▶ [Istruzioni del compito]:
Per favore, riscrivi le righe del materiale tra quella che contiene "Click the OVID LinkSolver icon for result 7" e quella che contiene "I will 63,207.", estremi inclusi. Sostituisci "OK button" con "Cancel button" e lascia invariato tutto il resto.

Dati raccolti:
.....

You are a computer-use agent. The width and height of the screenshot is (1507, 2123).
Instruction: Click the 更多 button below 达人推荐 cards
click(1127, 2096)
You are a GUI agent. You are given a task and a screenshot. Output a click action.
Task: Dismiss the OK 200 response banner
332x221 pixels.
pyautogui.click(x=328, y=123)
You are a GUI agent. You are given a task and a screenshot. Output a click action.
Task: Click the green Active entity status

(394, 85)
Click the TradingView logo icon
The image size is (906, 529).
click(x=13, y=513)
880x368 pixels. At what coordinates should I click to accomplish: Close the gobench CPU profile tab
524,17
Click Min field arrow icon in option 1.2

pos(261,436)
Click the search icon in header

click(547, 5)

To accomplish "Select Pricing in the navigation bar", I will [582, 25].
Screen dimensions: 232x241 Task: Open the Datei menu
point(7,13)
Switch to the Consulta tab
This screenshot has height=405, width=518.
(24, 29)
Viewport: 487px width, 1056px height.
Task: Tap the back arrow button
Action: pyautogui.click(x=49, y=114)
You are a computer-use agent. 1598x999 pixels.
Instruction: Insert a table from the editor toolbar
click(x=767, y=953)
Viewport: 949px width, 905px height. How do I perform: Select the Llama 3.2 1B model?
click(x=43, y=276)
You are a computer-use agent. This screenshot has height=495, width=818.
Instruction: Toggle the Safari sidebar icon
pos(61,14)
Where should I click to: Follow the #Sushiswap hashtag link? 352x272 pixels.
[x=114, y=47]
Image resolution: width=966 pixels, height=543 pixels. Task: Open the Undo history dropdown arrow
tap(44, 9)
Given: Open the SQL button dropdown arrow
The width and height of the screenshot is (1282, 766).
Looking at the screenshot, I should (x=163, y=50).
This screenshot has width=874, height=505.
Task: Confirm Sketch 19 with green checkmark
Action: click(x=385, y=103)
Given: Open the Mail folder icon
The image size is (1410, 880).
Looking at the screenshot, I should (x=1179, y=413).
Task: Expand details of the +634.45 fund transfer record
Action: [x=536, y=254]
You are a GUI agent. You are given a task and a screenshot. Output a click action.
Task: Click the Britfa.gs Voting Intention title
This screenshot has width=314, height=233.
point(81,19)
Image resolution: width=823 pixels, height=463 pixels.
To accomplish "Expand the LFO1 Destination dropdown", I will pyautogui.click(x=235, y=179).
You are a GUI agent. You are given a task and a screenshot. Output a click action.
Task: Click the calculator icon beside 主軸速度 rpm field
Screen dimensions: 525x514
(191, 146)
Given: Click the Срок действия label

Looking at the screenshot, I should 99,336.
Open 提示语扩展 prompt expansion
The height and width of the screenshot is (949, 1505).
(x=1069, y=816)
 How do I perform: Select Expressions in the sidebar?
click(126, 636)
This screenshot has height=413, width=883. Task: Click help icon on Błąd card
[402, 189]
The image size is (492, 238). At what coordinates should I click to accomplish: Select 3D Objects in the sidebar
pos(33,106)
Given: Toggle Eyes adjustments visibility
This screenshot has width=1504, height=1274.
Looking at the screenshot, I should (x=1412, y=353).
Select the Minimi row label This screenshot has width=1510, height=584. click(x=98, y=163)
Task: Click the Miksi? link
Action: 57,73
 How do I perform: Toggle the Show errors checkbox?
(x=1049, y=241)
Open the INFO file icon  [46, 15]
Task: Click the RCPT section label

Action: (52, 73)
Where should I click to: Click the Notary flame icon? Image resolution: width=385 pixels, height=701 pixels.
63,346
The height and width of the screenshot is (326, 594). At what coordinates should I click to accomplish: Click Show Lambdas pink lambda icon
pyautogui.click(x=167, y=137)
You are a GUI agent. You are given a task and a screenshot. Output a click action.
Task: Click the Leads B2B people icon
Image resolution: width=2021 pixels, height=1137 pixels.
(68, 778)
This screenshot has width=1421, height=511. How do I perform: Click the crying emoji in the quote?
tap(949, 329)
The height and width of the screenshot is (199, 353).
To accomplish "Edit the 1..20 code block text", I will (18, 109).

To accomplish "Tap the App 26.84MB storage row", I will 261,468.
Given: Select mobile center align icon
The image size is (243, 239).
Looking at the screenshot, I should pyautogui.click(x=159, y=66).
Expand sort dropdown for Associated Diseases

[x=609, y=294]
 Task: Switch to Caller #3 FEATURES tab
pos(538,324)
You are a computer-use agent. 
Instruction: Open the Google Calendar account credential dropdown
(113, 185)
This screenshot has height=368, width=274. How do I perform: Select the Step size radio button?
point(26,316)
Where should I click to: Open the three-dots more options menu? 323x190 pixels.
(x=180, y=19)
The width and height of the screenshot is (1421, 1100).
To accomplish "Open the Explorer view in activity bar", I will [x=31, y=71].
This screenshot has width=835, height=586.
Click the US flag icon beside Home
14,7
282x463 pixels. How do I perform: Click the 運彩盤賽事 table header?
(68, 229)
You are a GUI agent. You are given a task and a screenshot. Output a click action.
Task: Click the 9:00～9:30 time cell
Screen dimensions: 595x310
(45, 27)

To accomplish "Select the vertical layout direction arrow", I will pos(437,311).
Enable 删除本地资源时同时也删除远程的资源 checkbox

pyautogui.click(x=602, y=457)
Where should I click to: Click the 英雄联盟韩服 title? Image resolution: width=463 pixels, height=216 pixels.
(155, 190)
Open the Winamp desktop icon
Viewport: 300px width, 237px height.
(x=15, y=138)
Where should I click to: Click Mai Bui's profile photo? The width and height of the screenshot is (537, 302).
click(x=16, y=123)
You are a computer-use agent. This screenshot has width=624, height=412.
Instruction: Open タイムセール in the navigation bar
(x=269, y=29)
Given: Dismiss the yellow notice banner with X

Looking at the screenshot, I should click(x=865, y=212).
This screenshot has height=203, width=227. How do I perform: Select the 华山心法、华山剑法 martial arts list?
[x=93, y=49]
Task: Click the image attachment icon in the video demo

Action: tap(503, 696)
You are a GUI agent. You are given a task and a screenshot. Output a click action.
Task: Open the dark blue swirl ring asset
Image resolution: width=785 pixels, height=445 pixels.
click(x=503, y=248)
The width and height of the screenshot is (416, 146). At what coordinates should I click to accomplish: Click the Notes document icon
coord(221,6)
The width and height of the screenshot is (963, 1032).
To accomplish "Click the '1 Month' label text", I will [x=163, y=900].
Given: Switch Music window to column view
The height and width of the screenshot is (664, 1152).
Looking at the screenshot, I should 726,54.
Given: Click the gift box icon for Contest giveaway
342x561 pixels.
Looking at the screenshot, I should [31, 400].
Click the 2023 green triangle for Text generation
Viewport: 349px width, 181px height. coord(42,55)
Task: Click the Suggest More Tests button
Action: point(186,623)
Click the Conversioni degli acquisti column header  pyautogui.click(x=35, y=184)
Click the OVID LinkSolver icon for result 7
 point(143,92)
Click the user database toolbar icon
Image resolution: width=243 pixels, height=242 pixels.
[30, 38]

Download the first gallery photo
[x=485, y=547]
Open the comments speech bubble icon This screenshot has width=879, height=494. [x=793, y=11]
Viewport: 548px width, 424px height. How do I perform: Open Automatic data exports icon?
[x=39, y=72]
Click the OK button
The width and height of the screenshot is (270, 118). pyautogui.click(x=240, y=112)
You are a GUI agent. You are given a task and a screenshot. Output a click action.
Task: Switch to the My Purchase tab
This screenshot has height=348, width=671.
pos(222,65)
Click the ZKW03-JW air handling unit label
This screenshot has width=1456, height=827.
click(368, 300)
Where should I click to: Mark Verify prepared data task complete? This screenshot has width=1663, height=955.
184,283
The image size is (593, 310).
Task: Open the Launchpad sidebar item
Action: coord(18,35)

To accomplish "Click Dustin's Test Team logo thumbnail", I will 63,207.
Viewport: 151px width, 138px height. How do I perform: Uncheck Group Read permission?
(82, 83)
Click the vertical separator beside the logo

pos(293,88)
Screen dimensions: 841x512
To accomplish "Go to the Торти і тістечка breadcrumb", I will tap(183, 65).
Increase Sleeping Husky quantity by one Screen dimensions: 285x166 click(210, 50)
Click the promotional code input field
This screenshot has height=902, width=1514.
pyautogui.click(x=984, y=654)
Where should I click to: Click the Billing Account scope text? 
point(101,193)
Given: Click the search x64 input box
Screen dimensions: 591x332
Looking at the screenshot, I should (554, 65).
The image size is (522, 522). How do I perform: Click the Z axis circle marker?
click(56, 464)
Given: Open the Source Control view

.....

▶ [Risposta al compito]:
Click the OVID LinkSolver icon for result 7
 point(143,92)
Click the user database toolbar icon
Image resolution: width=243 pixels, height=242 pixels.
[30, 38]

Download the first gallery photo
[x=485, y=547]
Open the comments speech bubble icon This screenshot has width=879, height=494. [x=793, y=11]
Viewport: 548px width, 424px height. How do I perform: Open Automatic data exports icon?
[x=39, y=72]
Click the Cancel button
The width and height of the screenshot is (270, 118). pyautogui.click(x=240, y=112)
You are a GUI agent. You are given a task and a screenshot. Output a click action.
Task: Switch to the My Purchase tab
This screenshot has height=348, width=671.
pos(222,65)
Click the ZKW03-JW air handling unit label
This screenshot has width=1456, height=827.
click(368, 300)
Where should I click to: Mark Verify prepared data task complete? This screenshot has width=1663, height=955.
184,283
The image size is (593, 310).
Task: Open the Launchpad sidebar item
Action: coord(18,35)

To accomplish "Click Dustin's Test Team logo thumbnail", I will 63,207.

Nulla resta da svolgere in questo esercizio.